──────── Records supplied

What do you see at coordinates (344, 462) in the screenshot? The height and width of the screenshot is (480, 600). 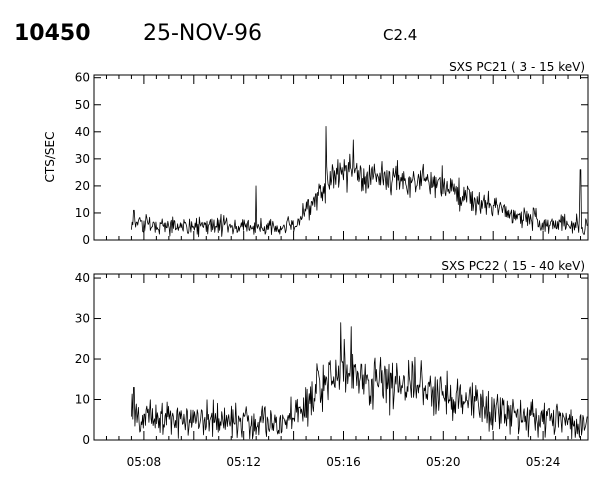 I see `x-tick-label: 05:16` at bounding box center [344, 462].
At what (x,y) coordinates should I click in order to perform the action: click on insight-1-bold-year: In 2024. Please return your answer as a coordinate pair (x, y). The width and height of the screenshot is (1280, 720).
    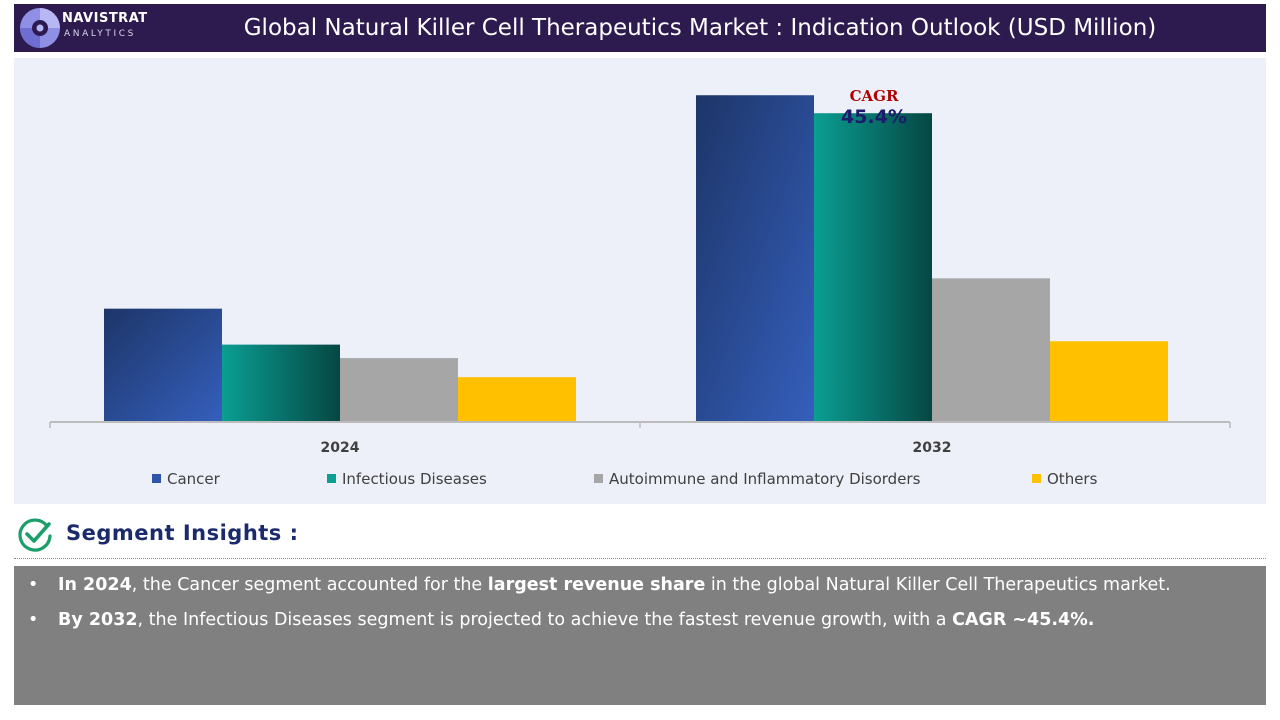
    Looking at the image, I should click on (95, 585).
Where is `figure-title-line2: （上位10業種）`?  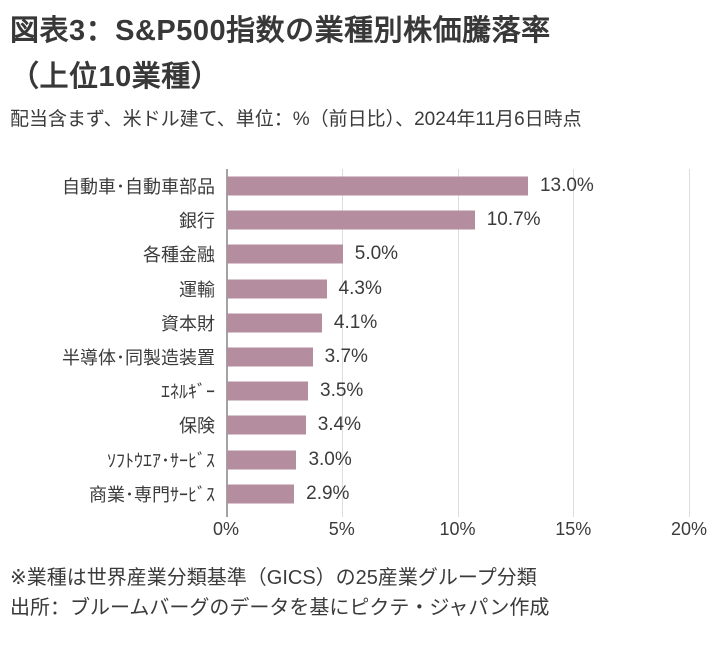
figure-title-line2: （上位10業種） is located at coordinates (116, 77).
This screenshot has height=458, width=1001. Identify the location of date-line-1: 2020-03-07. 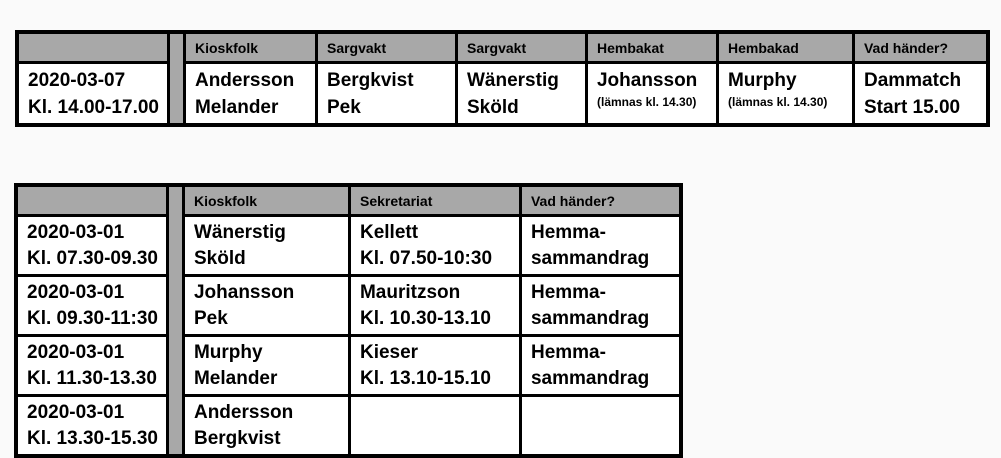
(77, 80).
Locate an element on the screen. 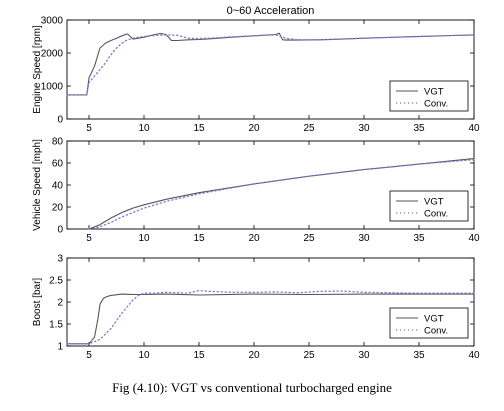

────────────────

Task goal.
Reproduce the entries from the line containing "This screenshot has" through the end of the entries, requests included, with every coordinate in the answers multiplied by 2.15 and rounded to a whole number (halves round up). Leave the pictures out.

Response.
This screenshot has height=458, width=1001. Identify the location of date-line-1: 2020-03-07. 
(166, 172).
Locate an element on the screen. 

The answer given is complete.